DATASET RECORDS:
______

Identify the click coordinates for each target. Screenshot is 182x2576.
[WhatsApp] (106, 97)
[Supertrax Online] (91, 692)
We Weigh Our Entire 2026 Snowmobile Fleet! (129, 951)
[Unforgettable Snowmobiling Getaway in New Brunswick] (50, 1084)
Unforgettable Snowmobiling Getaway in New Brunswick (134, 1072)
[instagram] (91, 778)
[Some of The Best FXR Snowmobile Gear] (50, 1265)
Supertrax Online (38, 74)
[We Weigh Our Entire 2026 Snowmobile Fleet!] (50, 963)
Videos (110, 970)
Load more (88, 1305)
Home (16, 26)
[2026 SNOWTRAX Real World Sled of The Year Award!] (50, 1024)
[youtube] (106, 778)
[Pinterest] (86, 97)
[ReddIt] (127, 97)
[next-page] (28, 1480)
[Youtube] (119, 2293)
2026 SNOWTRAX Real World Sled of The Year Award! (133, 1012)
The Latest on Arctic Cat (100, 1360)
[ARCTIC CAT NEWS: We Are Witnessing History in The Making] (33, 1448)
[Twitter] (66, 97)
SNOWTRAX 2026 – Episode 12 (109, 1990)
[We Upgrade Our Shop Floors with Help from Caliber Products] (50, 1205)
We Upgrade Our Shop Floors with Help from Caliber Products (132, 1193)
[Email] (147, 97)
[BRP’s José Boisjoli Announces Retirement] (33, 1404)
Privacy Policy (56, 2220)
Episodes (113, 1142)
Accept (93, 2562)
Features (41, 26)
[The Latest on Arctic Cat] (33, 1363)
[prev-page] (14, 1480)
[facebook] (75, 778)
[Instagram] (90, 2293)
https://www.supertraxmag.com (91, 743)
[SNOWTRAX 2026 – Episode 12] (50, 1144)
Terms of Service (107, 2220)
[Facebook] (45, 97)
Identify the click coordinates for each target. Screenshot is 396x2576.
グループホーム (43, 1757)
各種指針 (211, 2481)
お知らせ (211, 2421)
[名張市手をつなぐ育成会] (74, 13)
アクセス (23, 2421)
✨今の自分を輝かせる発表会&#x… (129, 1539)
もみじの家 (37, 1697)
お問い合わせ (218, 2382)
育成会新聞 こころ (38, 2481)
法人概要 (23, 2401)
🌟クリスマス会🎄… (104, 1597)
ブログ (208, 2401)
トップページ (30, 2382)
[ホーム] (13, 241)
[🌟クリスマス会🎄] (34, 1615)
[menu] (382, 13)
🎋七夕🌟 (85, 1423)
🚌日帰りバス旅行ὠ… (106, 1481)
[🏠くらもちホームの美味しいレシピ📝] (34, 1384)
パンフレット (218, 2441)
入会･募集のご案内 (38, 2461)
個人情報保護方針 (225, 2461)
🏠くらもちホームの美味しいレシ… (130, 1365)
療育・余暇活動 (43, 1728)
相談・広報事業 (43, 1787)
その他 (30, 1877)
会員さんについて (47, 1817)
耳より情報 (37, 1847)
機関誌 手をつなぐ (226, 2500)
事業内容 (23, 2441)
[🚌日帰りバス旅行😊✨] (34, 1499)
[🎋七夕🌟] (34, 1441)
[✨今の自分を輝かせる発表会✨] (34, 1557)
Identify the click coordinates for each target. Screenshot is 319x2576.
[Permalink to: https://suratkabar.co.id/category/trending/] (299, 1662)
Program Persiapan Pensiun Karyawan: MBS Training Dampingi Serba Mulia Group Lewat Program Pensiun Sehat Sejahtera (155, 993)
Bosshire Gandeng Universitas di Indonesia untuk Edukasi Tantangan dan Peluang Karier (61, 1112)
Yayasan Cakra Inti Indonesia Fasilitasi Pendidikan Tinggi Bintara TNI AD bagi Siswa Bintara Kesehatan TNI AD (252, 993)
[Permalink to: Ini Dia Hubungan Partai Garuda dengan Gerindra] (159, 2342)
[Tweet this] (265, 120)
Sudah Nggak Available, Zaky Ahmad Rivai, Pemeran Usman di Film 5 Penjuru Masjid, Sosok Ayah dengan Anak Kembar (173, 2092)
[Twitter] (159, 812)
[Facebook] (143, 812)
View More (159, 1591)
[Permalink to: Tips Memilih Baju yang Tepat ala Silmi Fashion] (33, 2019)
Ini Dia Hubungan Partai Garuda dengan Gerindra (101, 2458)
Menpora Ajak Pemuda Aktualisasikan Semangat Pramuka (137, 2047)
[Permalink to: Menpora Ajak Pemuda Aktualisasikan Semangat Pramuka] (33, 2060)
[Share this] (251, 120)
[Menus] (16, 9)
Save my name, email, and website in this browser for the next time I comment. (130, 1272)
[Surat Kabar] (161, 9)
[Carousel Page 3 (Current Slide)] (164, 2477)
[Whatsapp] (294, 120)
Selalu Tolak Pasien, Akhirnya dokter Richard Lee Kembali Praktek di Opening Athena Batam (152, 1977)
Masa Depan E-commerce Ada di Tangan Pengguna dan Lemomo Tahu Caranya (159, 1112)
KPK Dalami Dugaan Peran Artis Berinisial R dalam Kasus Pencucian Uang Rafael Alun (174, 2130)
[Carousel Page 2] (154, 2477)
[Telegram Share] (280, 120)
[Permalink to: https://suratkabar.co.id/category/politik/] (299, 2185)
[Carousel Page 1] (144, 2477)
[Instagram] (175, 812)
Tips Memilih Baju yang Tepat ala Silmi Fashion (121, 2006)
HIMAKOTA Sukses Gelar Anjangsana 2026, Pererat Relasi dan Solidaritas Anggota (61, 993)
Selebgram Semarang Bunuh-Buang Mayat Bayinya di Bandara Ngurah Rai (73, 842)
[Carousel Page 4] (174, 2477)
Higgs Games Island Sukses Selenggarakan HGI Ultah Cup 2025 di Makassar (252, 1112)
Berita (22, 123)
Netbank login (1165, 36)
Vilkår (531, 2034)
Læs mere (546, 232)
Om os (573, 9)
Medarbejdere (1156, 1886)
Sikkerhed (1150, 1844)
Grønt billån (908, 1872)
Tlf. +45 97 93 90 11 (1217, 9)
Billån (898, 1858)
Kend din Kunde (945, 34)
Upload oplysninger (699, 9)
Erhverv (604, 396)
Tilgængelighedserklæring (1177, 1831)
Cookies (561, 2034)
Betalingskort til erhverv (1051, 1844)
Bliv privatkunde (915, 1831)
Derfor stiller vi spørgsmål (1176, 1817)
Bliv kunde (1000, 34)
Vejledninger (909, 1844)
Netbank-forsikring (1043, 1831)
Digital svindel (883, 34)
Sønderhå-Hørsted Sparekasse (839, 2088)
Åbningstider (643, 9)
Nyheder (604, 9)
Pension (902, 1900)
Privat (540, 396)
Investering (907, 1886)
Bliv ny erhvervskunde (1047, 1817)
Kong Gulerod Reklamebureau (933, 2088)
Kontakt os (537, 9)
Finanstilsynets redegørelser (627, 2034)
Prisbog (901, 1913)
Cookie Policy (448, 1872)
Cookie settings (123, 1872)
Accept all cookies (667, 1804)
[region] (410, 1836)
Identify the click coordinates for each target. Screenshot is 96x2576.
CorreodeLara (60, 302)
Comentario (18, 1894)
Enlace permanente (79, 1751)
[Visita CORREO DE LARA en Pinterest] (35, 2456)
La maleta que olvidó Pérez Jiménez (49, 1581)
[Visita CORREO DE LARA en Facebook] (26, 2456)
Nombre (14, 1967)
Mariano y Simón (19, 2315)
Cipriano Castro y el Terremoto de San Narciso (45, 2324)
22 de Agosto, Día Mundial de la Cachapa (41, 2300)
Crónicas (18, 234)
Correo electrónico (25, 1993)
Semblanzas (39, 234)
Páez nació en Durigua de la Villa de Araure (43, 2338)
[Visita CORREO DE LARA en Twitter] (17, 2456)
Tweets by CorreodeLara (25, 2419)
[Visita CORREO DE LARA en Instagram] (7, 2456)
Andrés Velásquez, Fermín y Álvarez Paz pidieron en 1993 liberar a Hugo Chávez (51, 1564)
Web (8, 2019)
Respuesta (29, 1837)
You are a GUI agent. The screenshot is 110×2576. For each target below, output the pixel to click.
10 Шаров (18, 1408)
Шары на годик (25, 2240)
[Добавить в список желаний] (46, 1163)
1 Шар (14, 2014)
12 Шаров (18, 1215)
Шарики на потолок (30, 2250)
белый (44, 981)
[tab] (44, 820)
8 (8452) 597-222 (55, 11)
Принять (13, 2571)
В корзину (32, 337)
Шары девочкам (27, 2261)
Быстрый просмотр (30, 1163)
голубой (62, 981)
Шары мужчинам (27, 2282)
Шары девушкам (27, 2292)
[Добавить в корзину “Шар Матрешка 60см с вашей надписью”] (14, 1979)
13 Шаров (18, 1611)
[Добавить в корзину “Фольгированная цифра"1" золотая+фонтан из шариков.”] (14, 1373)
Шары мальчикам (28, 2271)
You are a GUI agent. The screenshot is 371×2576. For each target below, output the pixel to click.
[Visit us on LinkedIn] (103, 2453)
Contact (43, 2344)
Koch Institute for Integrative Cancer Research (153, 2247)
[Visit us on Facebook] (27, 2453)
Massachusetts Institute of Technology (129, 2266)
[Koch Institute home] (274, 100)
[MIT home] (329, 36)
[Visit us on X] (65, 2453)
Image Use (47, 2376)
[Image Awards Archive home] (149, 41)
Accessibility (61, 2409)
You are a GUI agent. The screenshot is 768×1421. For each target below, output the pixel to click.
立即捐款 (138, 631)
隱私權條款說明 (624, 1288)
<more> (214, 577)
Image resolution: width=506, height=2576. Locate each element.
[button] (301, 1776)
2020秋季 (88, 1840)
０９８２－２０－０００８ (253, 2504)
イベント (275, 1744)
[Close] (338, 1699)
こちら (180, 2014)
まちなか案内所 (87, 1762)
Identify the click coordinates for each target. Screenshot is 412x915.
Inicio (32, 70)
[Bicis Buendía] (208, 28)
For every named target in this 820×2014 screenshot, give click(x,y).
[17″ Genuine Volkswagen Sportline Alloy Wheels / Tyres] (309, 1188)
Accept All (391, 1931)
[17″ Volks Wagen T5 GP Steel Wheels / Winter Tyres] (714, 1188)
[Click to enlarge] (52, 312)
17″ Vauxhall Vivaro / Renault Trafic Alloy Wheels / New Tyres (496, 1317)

______

YOUR TASK: Could you write out, exactly as they stand, only the lines above that begin at the line with "We Weigh Our Entire 2026 Snowmobile Fleet! (129, 951)" and stop after the line with "各種指針 (211, 2481)"?

EXPECTED OUTPUT:
We Weigh Our Entire 2026 Snowmobile Fleet! (129, 951)
[Unforgettable Snowmobiling Getaway in New Brunswick] (50, 1084)
Unforgettable Snowmobiling Getaway in New Brunswick (134, 1072)
[instagram] (91, 778)
[Some of The Best FXR Snowmobile Gear] (50, 1265)
Supertrax Online (38, 74)
[We Weigh Our Entire 2026 Snowmobile Fleet!] (50, 963)
Videos (110, 970)
Load more (88, 1305)
Home (16, 26)
[2026 SNOWTRAX Real World Sled of The Year Award!] (50, 1024)
[youtube] (106, 778)
[Pinterest] (86, 97)
[ReddIt] (127, 97)
[next-page] (28, 1480)
[Youtube] (119, 2293)
2026 SNOWTRAX Real World Sled of The Year Award! (133, 1012)
The Latest on Arctic Cat (100, 1360)
[ARCTIC CAT NEWS: We Are Witnessing History in The Making] (33, 1448)
[Twitter] (66, 97)
SNOWTRAX 2026 – Episode 12 (109, 1990)
[We Upgrade Our Shop Floors with Help from Caliber Products] (50, 1205)
We Upgrade Our Shop Floors with Help from Caliber Products (132, 1193)
[Email] (147, 97)
[BRP’s José Boisjoli Announces Retirement] (33, 1404)
Privacy Policy (56, 2220)
Episodes (113, 1142)
Accept (93, 2562)
Features (41, 26)
[The Latest on Arctic Cat] (33, 1363)
[prev-page] (14, 1480)
[facebook] (75, 778)
[Instagram] (90, 2293)
https://www.supertraxmag.com (91, 743)
[SNOWTRAX 2026 – Episode 12] (50, 1144)
Terms of Service (107, 2220)
[Facebook] (45, 97)
Identify the click coordinates for each target. Screenshot is 396x2576.
グループホーム (43, 1757)
各種指針 (211, 2481)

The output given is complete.